CBS News - Santorum Says He’s Not Responsible for Biggest Backer’s “Bad Joke” - Foster Friess’ comment on MSNBC Thursday that women should hold a Bayer aspirin between their knees to use as contraception didn’t go over very well

Taking a page from rival Newt Gingrich, Republican presidential hopeful and newly minted front-runner Rick Santorum on Friday slammed the media for asking about a controversial comment one of his supporters made about contraception a day earlier.

“My record stands for itself,” Santorum said in an interview on “CBS This Morning” after being asked about Foster Friess’ comment on MSNBC Thursday that women should hold a Bayer aspirin between their knees to use as contraception.

Asked what he had said to Friess, Santorum said it was “a bad joke” and said he should not have to respond to questions about the comments because he did not make them.

Charlie Rose retorted that he was asking about the senator’s views, not Friess’ views.
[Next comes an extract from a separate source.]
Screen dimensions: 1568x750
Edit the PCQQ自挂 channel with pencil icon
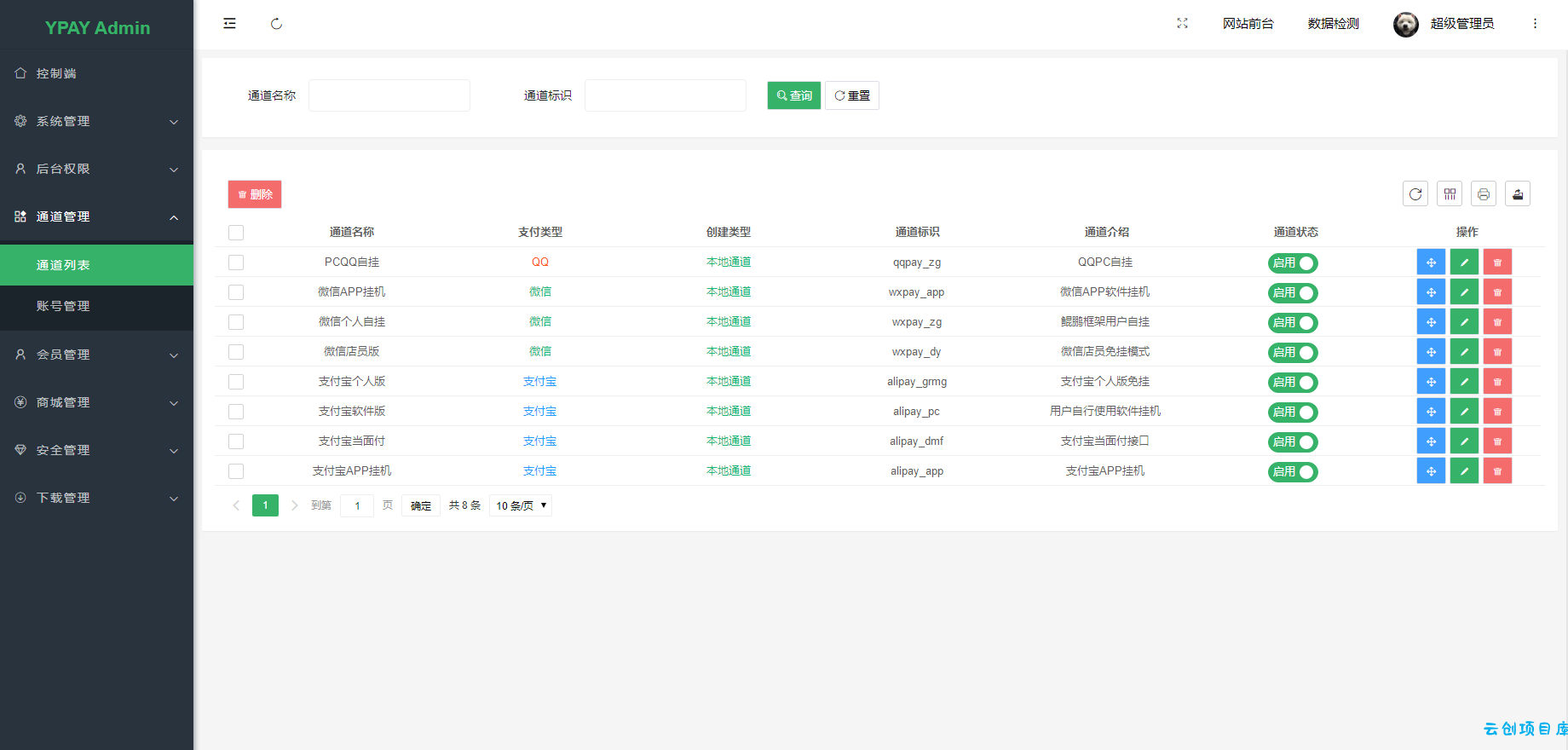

“Hold on Charlie, when you quote a supporter of mine who tells a bad off-color joke and somehow I am responsible for that, that is gotcha,” Santorum told host Rose.

“Nobody said you were responsible, they said how would you characterize it and what have you said to him? Not that that you were responsible. It’s to understand how you differ from what this person said,” Rose shot back.

Friess later apologized for the comment on in a blog post, saying that the “aspirin joke bombed as many didn’t recognize it as a joke but thought it was my prescription for today’s birth control practices. … After listening to the segment tonight, I can understand how I confused people with the way I worded the joke and their taking offense is very understandable. To all those who took my joke as modern day approach I deeply apologize and seek your forgiveness.”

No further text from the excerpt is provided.